The lines to copy are those in the listing that hold the word "section".

--- Raw data ---

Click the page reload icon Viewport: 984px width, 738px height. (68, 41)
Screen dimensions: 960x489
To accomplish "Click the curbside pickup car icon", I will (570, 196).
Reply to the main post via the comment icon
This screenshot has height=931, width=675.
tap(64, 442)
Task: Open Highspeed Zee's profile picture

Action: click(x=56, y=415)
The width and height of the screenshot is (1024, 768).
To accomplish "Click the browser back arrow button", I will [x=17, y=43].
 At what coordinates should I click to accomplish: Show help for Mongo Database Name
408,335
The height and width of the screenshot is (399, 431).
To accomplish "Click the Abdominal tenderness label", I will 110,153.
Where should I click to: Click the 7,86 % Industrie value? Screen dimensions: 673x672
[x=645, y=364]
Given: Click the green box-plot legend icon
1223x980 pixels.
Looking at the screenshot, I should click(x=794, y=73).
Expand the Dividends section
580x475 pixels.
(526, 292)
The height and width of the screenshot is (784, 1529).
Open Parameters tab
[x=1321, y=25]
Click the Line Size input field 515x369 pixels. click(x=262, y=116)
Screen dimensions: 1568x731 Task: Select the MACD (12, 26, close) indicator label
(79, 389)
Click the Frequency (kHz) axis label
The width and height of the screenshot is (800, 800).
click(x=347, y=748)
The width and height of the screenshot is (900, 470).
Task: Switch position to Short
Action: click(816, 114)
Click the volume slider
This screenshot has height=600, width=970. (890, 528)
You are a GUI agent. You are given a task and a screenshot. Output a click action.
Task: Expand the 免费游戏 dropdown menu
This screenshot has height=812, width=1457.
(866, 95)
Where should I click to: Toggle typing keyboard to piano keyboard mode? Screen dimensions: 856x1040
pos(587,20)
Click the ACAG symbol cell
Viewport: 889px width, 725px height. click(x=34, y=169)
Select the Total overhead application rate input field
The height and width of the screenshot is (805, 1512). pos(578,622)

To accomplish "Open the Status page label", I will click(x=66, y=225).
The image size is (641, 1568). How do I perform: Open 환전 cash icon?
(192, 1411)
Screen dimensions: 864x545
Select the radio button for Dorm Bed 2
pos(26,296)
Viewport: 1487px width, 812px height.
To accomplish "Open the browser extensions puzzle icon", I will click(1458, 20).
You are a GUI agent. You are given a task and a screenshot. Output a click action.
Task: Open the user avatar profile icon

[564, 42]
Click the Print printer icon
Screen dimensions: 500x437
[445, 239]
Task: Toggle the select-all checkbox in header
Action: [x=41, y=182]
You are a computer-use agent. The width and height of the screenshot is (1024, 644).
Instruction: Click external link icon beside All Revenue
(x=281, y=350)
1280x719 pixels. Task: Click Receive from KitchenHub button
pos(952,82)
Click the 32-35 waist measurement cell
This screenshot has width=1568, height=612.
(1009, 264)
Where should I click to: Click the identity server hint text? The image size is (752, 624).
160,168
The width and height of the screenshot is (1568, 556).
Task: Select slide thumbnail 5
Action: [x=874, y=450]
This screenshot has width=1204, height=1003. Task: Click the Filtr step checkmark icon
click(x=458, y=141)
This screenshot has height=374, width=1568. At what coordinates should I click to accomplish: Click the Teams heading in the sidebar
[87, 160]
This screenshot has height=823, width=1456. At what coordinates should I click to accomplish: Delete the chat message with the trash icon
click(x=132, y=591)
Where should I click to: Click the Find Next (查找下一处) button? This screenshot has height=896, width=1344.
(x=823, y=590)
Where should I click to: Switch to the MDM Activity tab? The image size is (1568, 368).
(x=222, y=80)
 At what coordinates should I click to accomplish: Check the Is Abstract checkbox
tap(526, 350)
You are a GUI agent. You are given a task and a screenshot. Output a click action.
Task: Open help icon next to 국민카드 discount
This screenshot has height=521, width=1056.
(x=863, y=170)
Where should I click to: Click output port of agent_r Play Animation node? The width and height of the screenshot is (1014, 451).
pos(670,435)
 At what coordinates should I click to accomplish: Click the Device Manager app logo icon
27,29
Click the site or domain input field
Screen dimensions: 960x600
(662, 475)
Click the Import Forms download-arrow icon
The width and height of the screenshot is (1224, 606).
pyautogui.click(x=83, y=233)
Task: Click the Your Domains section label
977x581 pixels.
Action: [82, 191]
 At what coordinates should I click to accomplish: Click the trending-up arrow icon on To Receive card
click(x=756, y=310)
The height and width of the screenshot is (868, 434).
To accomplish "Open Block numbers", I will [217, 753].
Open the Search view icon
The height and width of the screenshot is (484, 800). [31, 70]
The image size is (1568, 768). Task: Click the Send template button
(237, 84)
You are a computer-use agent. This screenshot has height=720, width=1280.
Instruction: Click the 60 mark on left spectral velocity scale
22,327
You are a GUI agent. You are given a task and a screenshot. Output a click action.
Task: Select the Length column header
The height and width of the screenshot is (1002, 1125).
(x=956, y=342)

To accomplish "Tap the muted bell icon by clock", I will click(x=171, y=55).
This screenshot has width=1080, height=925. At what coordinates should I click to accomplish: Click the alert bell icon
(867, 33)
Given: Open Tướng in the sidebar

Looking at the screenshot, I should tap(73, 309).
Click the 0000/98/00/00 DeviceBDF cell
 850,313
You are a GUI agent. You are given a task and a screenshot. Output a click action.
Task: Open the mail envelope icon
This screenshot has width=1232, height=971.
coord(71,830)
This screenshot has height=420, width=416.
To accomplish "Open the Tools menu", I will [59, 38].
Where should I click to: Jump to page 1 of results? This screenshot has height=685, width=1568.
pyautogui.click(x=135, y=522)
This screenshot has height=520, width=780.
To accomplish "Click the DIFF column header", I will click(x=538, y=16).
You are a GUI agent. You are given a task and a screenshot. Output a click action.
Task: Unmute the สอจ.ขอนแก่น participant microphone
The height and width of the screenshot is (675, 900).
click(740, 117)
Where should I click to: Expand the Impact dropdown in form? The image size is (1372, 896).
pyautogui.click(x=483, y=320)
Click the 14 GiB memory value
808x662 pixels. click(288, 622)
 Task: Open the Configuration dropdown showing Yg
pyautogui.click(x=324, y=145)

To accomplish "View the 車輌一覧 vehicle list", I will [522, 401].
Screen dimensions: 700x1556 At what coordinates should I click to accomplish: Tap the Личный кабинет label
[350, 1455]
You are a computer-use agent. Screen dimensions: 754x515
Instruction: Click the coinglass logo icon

---

Result of the task |
Expand the Dividends section
Task: Click the Your Domains section label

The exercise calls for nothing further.